Task details:
The data below should be repeated exactly and in full.

Extracted information below:

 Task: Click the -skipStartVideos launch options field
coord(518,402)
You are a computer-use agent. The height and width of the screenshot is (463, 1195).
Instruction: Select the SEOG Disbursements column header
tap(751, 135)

End of Extracted information.

Solution to this task:
 Task: Click the -skipStartVideos launch options field
coord(518,402)
You are a computer-use agent. The height and width of the screenshot is (463, 1195).
Instruction: Select the SEOG Disbursements column header
tap(751, 135)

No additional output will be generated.